***** Data
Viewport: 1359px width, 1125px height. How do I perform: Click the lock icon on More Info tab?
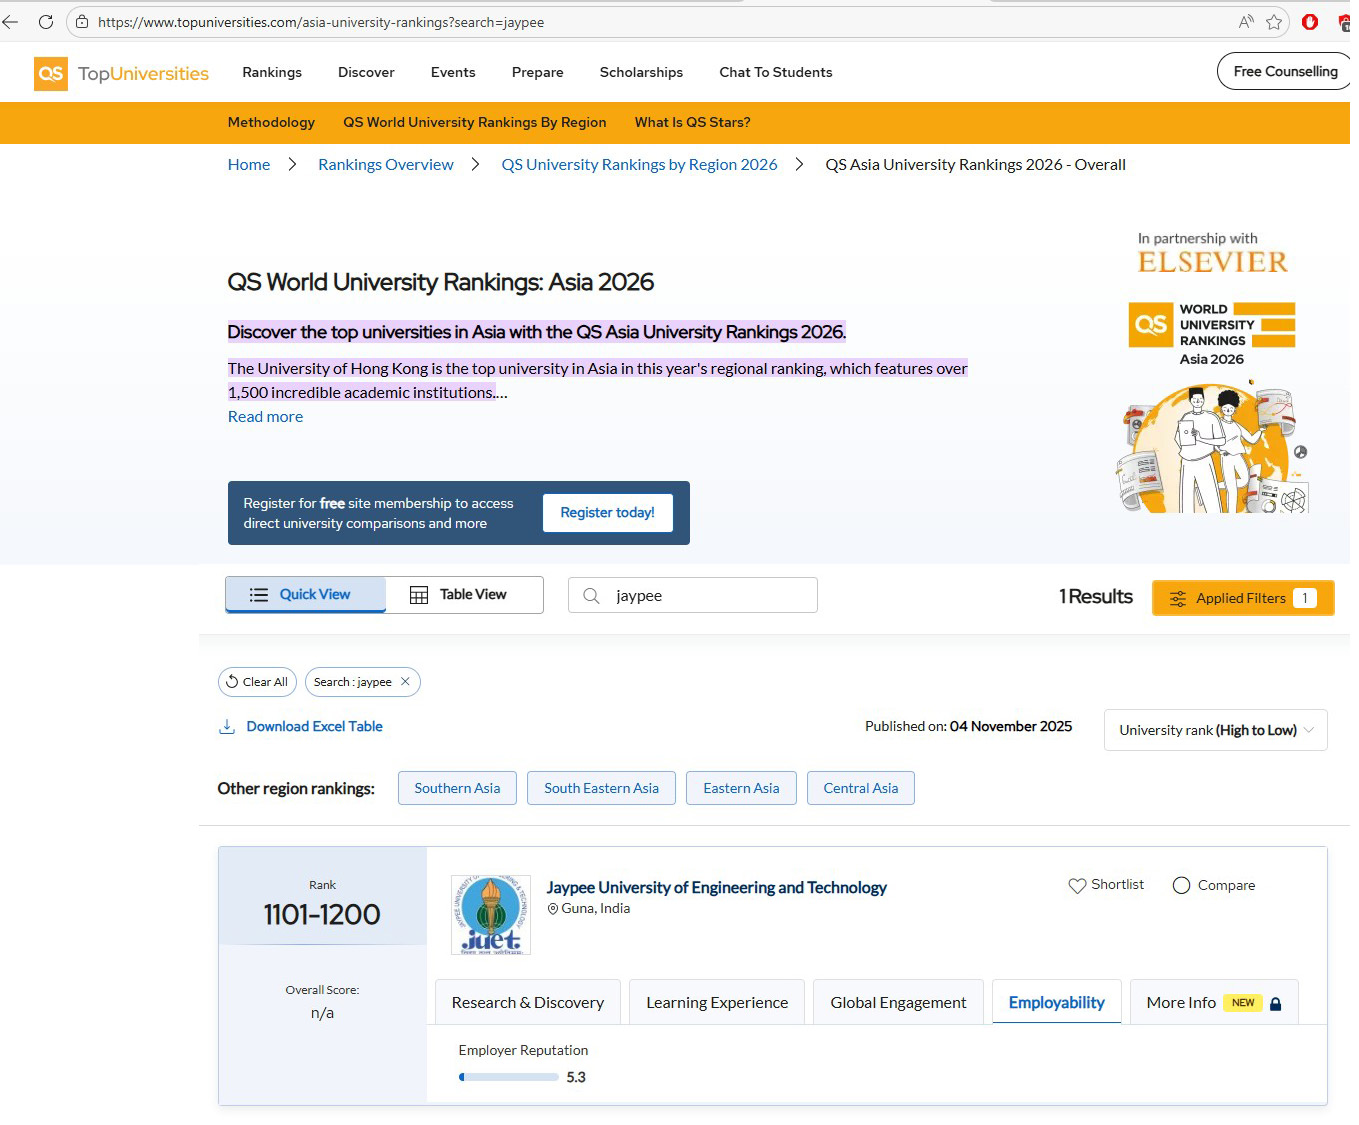coord(1275,1004)
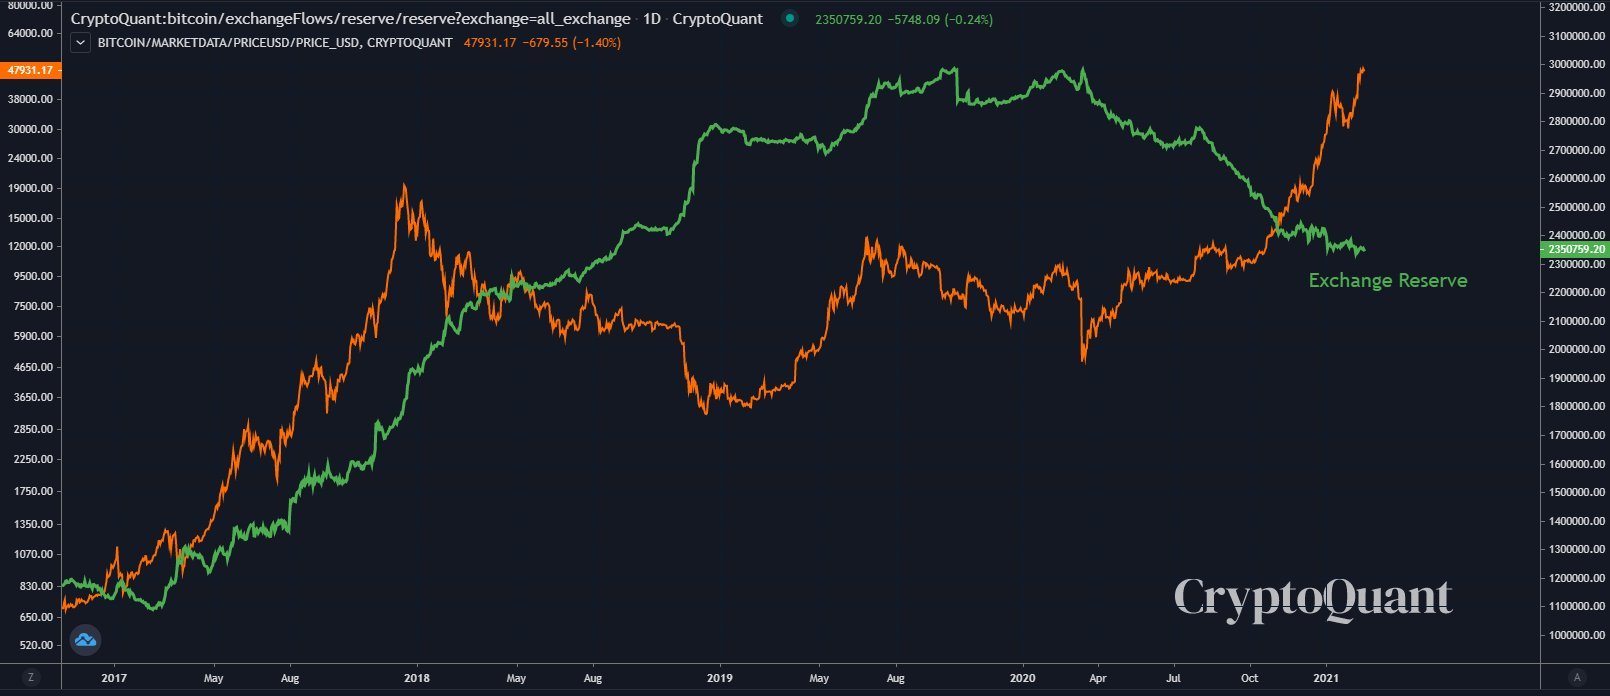This screenshot has width=1610, height=696.
Task: Click the green 2350759.20 reserve label
Action: (x=1577, y=249)
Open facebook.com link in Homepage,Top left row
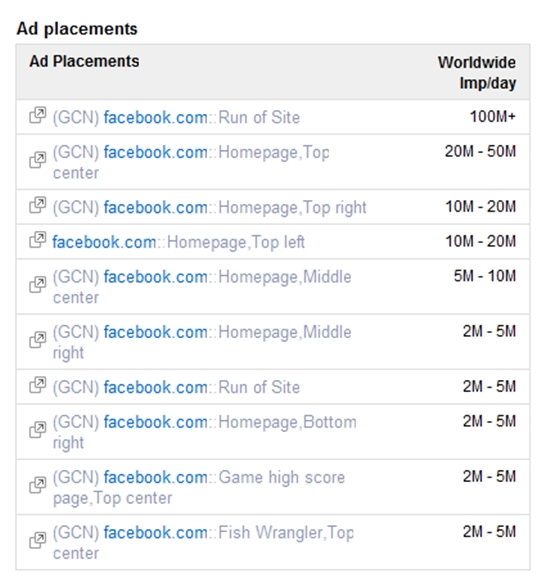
**********
[Work task] Set the pictures aside and reproduce the data above exactly.

[Output]
Viewport: 1359px width, 1125px height. How do I perform: Click the lock icon on More Info tab?
coord(1275,1004)
This screenshot has width=1610, height=696.
Task: Click the green 2350759.20 reserve label
Action: (x=1577, y=249)
Open facebook.com link in Homepage,Top left row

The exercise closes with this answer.